**Exercise requirements:** The material below holds a span beginning at the line with "At what coordinates should I click to accomplish: Copy" and ending at the line with "Given: Click the orange". Quote that span exactly, both ends included, and only that span.

**Exercise data:**
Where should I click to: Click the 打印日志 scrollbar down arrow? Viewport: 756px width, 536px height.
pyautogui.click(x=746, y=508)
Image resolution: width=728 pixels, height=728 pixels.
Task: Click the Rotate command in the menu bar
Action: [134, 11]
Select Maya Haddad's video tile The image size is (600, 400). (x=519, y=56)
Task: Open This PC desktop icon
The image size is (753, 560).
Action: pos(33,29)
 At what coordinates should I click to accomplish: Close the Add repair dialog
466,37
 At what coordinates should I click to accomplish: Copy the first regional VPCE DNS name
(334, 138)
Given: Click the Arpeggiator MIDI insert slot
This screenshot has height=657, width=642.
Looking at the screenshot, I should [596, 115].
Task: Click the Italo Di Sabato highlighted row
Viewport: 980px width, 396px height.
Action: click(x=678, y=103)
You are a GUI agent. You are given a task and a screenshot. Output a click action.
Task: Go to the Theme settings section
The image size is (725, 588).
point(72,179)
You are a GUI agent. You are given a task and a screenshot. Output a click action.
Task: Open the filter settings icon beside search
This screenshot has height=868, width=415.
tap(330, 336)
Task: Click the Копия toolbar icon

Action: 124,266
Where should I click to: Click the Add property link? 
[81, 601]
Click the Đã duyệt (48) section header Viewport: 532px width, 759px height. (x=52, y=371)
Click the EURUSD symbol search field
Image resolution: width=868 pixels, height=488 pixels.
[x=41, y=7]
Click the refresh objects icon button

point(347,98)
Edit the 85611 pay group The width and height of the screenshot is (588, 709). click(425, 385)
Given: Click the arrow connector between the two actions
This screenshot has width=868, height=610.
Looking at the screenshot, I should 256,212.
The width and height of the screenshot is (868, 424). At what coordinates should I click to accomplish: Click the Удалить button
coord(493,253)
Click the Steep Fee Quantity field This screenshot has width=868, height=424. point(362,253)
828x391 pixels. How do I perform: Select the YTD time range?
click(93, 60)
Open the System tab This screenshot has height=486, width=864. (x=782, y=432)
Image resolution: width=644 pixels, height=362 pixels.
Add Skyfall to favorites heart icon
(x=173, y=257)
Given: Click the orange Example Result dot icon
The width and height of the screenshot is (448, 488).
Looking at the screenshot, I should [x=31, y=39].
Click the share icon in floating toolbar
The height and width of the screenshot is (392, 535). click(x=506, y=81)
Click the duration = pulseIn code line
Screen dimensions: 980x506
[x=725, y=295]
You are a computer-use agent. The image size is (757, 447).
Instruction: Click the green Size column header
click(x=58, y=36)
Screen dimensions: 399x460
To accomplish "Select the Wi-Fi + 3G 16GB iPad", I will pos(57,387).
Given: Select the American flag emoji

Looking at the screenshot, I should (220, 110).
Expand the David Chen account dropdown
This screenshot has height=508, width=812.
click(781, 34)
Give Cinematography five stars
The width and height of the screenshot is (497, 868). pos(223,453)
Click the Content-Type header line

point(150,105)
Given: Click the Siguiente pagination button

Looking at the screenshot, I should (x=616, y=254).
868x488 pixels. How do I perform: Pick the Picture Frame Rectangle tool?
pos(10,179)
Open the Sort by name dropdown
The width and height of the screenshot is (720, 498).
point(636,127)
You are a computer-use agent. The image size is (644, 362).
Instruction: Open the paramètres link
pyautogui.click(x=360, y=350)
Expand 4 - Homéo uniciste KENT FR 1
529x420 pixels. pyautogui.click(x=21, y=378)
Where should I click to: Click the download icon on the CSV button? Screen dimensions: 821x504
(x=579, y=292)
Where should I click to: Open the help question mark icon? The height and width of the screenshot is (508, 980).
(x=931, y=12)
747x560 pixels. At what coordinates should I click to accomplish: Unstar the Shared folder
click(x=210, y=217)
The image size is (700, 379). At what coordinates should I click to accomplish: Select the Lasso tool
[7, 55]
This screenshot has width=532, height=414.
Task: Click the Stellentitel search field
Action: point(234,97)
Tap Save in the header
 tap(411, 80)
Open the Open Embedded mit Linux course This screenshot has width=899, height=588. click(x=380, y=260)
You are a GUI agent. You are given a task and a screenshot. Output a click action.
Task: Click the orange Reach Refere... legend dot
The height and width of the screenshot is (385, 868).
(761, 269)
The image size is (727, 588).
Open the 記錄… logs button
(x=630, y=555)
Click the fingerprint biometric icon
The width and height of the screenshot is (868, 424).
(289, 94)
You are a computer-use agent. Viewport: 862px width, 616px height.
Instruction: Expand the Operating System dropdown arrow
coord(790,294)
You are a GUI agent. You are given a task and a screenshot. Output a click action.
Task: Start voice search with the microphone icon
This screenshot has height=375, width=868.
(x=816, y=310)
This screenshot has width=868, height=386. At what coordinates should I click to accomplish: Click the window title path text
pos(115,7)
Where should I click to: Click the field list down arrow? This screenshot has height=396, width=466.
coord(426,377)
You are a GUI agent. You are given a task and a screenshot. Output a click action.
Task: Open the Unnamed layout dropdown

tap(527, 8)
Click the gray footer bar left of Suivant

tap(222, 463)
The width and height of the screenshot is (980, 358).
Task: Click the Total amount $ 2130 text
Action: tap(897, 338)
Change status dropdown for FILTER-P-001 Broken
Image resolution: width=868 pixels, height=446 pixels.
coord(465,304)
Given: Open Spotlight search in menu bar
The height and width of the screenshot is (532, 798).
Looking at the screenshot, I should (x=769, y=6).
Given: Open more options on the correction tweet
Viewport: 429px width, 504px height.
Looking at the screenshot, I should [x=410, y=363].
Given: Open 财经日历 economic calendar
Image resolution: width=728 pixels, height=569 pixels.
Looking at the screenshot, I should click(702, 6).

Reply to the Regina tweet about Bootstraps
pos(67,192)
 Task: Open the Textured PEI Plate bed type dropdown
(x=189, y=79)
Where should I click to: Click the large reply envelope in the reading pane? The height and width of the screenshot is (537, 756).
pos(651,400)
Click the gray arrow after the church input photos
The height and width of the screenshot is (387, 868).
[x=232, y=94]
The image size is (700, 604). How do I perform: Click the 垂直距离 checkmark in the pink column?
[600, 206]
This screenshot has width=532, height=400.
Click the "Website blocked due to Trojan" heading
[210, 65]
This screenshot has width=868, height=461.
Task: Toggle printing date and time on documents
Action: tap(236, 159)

**Completed exercise:**
 At what coordinates should I click to accomplish: Copy the first regional VPCE DNS name
(334, 138)
Given: Click the Arpeggiator MIDI insert slot
This screenshot has height=657, width=642.
Looking at the screenshot, I should [596, 115].
Task: Click the Italo Di Sabato highlighted row
Viewport: 980px width, 396px height.
Action: click(x=678, y=103)
You are a GUI agent. You are given a task and a screenshot. Output a click action.
Task: Go to the Theme settings section
The image size is (725, 588).
point(72,179)
You are a GUI agent. You are given a task and a screenshot. Output a click action.
Task: Open the filter settings icon beside search
This screenshot has height=868, width=415.
tap(330, 336)
Task: Click the Копия toolbar icon

Action: 124,266
Where should I click to: Click the Add property link? 
[81, 601]
Click the Đã duyệt (48) section header Viewport: 532px width, 759px height. (x=52, y=371)
Click the EURUSD symbol search field
Image resolution: width=868 pixels, height=488 pixels.
[x=41, y=7]
Click the refresh objects icon button

point(347,98)
Edit the 85611 pay group The width and height of the screenshot is (588, 709). click(425, 385)
Given: Click the arrow connector between the two actions
This screenshot has width=868, height=610.
Looking at the screenshot, I should 256,212.
The width and height of the screenshot is (868, 424). At what coordinates should I click to accomplish: Click the Удалить button
coord(493,253)
Click the Steep Fee Quantity field This screenshot has width=868, height=424. point(362,253)
828x391 pixels. How do I perform: Select the YTD time range?
click(93, 60)
Open the System tab This screenshot has height=486, width=864. (x=782, y=432)
Image resolution: width=644 pixels, height=362 pixels.
Add Skyfall to favorites heart icon
(x=173, y=257)
Given: Click the orange Example Result dot icon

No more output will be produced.